TFA is not arguing against writing comments, it's arguing againts writing obvious and meaningless comments. I'd much prefer no have no comment to 'getA' method than full blown comment saying 'ruturns B', just because before refactoring method was called getB, and the comment was meaningless then, and wrong now.
I think rotten's response to this is that it's easy to think that your code is clearer than it really is. I think we can probably all agree with what you've said about your example, but in the real world, the decision may not always be so obvious -- either because it is genuinely a harder question, or because of an oversight. This being the case, maybe it's better to get in the habit of writing even stupid comments (within reason) as well as (of course) eliminating unexpected behavior when possible. This is merely a concession to reality: your code will rarely be perfect, and you will not always have the time/resources/inclination to polish everything the way you might like. But at least if you write a comment, future readers of your code won't be at a disadvantage in fixing your mistakes.

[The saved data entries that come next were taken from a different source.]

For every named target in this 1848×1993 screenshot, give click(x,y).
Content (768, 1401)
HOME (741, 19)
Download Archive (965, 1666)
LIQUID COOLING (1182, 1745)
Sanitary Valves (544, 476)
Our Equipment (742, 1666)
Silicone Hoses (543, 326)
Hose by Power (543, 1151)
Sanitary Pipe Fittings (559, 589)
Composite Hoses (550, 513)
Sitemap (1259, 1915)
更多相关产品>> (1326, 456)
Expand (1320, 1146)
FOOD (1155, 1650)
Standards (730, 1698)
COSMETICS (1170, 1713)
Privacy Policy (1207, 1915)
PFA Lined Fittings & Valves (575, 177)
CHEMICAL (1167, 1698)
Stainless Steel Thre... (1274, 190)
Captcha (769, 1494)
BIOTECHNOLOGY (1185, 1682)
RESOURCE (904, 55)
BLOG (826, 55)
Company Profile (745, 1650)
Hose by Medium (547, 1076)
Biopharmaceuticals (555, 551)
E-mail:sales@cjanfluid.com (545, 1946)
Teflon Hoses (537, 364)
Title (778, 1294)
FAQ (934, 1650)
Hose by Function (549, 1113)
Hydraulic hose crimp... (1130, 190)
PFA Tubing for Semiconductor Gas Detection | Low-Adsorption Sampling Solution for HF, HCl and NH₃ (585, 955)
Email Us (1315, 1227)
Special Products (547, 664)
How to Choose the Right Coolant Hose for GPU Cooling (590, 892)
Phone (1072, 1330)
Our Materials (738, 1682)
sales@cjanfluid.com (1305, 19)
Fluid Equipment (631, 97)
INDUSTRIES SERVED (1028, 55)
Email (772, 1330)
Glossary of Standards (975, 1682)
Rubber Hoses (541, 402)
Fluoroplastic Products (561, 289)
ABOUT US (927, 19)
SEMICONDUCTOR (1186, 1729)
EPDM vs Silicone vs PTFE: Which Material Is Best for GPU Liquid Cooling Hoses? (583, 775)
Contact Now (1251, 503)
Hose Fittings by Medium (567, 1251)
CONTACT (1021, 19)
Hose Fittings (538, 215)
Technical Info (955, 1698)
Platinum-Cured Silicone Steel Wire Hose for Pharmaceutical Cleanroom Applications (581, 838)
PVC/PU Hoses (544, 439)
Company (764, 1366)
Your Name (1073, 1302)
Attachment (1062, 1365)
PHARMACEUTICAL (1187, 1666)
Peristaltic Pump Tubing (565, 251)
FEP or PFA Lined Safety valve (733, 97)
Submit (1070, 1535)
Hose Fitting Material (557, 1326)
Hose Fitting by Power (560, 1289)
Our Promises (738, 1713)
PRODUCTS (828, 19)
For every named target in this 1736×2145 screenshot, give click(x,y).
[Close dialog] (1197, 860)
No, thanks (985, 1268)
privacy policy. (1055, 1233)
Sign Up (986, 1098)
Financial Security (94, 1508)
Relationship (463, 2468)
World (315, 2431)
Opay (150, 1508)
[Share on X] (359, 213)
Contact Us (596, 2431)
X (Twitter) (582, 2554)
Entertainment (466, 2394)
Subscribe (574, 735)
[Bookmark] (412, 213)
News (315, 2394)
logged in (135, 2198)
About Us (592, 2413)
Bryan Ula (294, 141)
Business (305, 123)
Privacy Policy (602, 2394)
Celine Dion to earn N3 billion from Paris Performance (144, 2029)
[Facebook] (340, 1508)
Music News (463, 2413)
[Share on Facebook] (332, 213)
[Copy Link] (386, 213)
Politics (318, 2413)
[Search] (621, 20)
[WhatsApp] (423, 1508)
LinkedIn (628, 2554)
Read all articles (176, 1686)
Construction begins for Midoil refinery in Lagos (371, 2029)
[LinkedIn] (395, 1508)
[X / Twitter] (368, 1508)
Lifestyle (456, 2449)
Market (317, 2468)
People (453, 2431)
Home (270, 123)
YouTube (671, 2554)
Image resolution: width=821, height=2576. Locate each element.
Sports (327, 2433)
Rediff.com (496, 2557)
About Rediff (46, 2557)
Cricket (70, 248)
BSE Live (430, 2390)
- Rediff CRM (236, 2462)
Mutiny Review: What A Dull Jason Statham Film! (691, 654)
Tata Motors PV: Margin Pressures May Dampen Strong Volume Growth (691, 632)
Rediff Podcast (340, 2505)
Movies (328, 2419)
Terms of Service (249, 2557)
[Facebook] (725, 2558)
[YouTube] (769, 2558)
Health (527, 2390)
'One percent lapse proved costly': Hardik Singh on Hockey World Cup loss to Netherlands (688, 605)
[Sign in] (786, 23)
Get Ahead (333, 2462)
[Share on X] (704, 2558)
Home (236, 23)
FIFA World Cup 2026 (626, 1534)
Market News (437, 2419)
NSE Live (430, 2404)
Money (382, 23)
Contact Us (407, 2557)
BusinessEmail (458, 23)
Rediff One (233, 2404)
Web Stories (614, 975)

In this sense, the article doesn't add much value. If you're just saying, "Avoid unnecessary comments" you're in the same state of truisms as "Write quality code" or "Try your best".
To be fair the article doesn't just say "avoid unnecessary comments" it actually gives some pretty concrete examples of less than ideal comments and ways in which you can make the need for a comment in that situation unnecessary. The TL:DR; of the article is essentially compile time errors are better than comments for preventing bugs so use the Type system if you can to encode your invariants rather than simply trying to document them in your code. That said, you can't always do that for various reasons so in that case it's perfectly reasonable to put comments in documenting that, but in that case at least try to capture the intent behind the code, not simply rehash the mechanics of how the code is accomplishing that. E.G. "returns a count of how many users have been flagged in the Foo system", instead of "returns user_foo_count".